Pitching aside, LOOK AT THE FUN BAG OF COLORFUL WONDERNESS THAT IS THEIR OFFENSE:

Well, if it isn’t our old friend Hunter Pence. And I’m playing it a little fast and loose with word “old” thanks to the polychromatic Longbottom-glow-up he did to his swing during the offseason. Fantasy baseball owners have no need for Viagra thanks to the performance that the 36-year old Pence has been putting on since his arrival in his hometown of Arlington. He has a career-best 1.015 OPS with, count em, 10 home runs and 31 RBI.

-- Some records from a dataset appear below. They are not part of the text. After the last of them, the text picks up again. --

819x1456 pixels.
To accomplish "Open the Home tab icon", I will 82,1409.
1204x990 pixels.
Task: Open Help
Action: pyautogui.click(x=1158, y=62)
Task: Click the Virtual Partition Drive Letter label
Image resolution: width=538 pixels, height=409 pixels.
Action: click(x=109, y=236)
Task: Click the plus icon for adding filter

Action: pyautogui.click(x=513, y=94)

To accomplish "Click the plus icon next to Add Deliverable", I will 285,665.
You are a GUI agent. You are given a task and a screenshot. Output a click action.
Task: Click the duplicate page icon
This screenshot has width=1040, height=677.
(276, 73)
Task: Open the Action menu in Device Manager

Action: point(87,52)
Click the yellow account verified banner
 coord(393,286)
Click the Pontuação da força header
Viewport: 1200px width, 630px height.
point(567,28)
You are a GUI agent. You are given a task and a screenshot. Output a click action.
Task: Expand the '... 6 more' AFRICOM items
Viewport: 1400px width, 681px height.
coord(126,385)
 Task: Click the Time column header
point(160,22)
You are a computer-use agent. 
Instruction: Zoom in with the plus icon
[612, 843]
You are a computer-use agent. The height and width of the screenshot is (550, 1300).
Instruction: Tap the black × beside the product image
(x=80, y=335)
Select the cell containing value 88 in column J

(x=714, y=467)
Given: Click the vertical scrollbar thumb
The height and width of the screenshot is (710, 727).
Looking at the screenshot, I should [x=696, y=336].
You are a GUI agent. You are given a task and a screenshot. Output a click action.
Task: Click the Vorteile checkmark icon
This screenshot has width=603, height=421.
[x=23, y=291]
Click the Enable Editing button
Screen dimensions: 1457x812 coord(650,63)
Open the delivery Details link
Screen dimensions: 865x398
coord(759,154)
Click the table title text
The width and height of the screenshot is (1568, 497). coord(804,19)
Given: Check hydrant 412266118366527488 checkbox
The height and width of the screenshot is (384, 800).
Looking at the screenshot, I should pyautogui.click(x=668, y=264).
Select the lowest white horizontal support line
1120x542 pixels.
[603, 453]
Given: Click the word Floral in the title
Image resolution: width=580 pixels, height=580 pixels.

Just a single year ago when the outfielder was with the San Francisco Giants, Pence’s numbers carried weren’t quite as appealing (.226/.258/.332 in 235 at-bats) and everyone assumed the epilogue in his career had been written in permanent marker. But instead of getting a life alert button and looking up casting calls for the third installment of Cocoon, Pence revamped his swing in the Dominican Winter League with Toros del Este. Not only did he adjust his signature swing and raise his exit velocity, but he managed to put a tiny cap on his wacky running style.

That’s right. He no longer looks like a Jack Russell attempting to run away in snow wearing socks for the first time.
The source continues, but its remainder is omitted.